Evaluation von DR-Systemen
Ein ungelöstes Problem ist die Evaluation von DR-Systemen. In einer Umfrage von 2018 unter 98 Repositorienbetreiber*innen gab nur etwa ein Drittel der Befragten an, das DR-System in der Vergangenheit evaluiert zu haben, und nur etwa die Hälfte war sich sicher, dass die meisten Anfragen durch das System für Nutzer*innen zufriedenstellend beantwortet werden (Khalsa, Cotroneo, und Wu 2018). Ein Grund dafür könnte sein, dass verbreitete Metriken und Benchmarks für die Evaluation von IR-Systemen häufig auf Textdokumente ausgelegt sind und nicht immer direkt auf Datensätze übertragbar sind (Chapman et al. 2020).

# [KURZE AUFGABE 1]
Schreib die Einträge ab der Zeile mit „Where should I“ bis einschließlich zum Ende der Einträge noch einmal ab und ersetze darin „screenshot“ durch „snapshot“, alles andere bleibt gleich.
Der Text zur Evaluation von DR-Systemen und die Einträge haben unterschiedliche Quellen.

# [EINTRÄGE]

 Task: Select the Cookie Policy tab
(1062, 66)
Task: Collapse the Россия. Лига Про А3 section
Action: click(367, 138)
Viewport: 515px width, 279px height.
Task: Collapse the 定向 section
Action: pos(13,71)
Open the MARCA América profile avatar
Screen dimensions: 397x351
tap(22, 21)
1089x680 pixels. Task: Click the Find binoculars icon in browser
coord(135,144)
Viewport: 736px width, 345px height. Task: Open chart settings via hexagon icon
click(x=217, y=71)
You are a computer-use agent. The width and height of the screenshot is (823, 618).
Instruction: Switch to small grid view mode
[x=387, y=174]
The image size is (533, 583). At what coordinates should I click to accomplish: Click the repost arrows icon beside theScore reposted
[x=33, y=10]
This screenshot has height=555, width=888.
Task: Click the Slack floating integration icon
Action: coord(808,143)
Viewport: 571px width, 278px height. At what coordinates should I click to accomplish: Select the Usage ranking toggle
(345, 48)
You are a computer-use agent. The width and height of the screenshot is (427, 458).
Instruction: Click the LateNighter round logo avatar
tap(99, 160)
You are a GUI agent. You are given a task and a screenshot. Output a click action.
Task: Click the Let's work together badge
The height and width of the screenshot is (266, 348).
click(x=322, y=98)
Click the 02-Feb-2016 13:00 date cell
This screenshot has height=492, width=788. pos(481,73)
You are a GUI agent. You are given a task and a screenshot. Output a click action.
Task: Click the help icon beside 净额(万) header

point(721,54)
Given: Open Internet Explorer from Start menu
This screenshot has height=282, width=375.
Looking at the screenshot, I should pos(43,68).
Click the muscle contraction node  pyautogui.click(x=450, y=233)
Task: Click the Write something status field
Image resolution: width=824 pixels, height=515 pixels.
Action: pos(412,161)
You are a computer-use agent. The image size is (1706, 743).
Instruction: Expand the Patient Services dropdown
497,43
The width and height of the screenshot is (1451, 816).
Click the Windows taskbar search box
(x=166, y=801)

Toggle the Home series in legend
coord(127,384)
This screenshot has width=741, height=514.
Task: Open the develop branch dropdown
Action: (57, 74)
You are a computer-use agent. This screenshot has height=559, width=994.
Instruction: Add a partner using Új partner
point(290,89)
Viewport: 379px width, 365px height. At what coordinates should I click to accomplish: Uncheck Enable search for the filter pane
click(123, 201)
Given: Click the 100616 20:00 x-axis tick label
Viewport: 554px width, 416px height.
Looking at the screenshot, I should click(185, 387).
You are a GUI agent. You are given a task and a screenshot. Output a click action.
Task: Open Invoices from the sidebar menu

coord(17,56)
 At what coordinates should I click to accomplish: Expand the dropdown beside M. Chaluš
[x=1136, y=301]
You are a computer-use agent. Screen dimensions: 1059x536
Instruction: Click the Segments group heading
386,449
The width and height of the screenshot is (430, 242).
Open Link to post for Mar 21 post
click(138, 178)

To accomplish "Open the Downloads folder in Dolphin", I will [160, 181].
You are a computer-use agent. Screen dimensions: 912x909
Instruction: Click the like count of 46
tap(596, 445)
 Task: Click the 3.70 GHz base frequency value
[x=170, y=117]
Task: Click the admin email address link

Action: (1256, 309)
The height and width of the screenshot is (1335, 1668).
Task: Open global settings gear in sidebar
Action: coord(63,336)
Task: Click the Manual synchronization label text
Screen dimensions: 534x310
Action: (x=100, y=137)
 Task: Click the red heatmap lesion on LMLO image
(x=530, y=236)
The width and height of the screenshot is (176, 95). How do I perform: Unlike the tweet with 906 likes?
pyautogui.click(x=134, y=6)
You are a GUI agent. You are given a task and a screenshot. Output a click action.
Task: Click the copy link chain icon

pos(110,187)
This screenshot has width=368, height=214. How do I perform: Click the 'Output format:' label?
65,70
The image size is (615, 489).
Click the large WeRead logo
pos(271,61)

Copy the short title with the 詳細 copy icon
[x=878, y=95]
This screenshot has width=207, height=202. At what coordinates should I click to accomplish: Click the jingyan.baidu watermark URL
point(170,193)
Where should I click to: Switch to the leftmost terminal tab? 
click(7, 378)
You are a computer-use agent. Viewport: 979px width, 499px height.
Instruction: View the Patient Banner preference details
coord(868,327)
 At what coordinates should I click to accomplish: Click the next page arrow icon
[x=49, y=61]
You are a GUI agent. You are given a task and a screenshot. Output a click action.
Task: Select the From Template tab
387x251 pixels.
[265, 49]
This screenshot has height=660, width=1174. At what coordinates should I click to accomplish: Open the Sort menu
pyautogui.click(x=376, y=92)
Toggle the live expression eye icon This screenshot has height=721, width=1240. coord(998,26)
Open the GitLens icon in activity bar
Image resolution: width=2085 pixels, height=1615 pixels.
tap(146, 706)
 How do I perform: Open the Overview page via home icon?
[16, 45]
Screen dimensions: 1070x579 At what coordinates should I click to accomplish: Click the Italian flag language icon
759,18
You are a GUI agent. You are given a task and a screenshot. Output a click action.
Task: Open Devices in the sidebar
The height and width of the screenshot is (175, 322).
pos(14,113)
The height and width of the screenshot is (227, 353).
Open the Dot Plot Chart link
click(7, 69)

# [KURZE AUFGABE 2]
Führe den Text zur Evaluation von DR-Systemen im Anschluss an seinen letzten Satz weiter.

# [ANTWORT ZUR AUFGABE 1]
Where should I click to: Switch to the leftmost terminal tab? 
click(7, 378)
You are a computer-use agent. Viewport: 979px width, 499px height.
Instruction: View the Patient Banner preference details
coord(868,327)
 At what coordinates should I click to accomplish: Click the next page arrow icon
[x=49, y=61]
You are a GUI agent. You are given a task and a snapshot. Output a click action.
Task: Select the From Template tab
387x251 pixels.
[265, 49]
This snapshot has height=660, width=1174. At what coordinates should I click to accomplish: Open the Sort menu
pyautogui.click(x=376, y=92)
Toggle the live expression eye icon This snapshot has height=721, width=1240. coord(998,26)
Open the GitLens icon in activity bar
Image resolution: width=2085 pixels, height=1615 pixels.
tap(146, 706)
 How do I perform: Open the Overview page via home icon?
[16, 45]
Screen dimensions: 1070x579 At what coordinates should I click to accomplish: Click the Italian flag language icon
759,18
You are a GUI agent. You are given a task and a snapshot. Output a click action.
Task: Open Devices in the sidebar
The height and width of the snapshot is (175, 322).
pos(14,113)
The height and width of the snapshot is (227, 353).
Open the Dot Plot Chart link
click(7, 69)

# [ANTWORT ZUR AUFGABE 2]
Trotz dieser Herausforderungen gibt es einige Publikationen, die Aspekte von DR-Systemen evaluieren. So zeigte sich beispielsweise, dass die Relevanzbewertung von Treffern noch besser an spezifische Besonderheiten von Datensätzen angepasst werden könnte (Dede Şener, Ogul, und Basak 2022). Auch verschiedene Ansätze für Recommender-Services, die ähnliche Datensätze aufzeigen, wurden erprobt (Wang, Huang, und Harmelen 2020).
Es gibt erste Hinweise darauf, dass integrierte Retrieval-Systeme, die sowohl Daten- und Textpublikationen auffindbar machen, unterschiedlich gut mit diesen Dokumenttypen umgehen. In einem solchen integrierten System waren einige populäre Datensätze sehr gut, viele andere dagegen weniger gut auffindbar (Roy, Carevic, und Mayr 2022). Die Auffindbarkeit bei Textpublikationen war im Vergleich gleichmäßiger verteilt, außerdem führte die Suche nach Textpublikationen wesentlich häufiger zu direkten Interaktionen mit Inhalten.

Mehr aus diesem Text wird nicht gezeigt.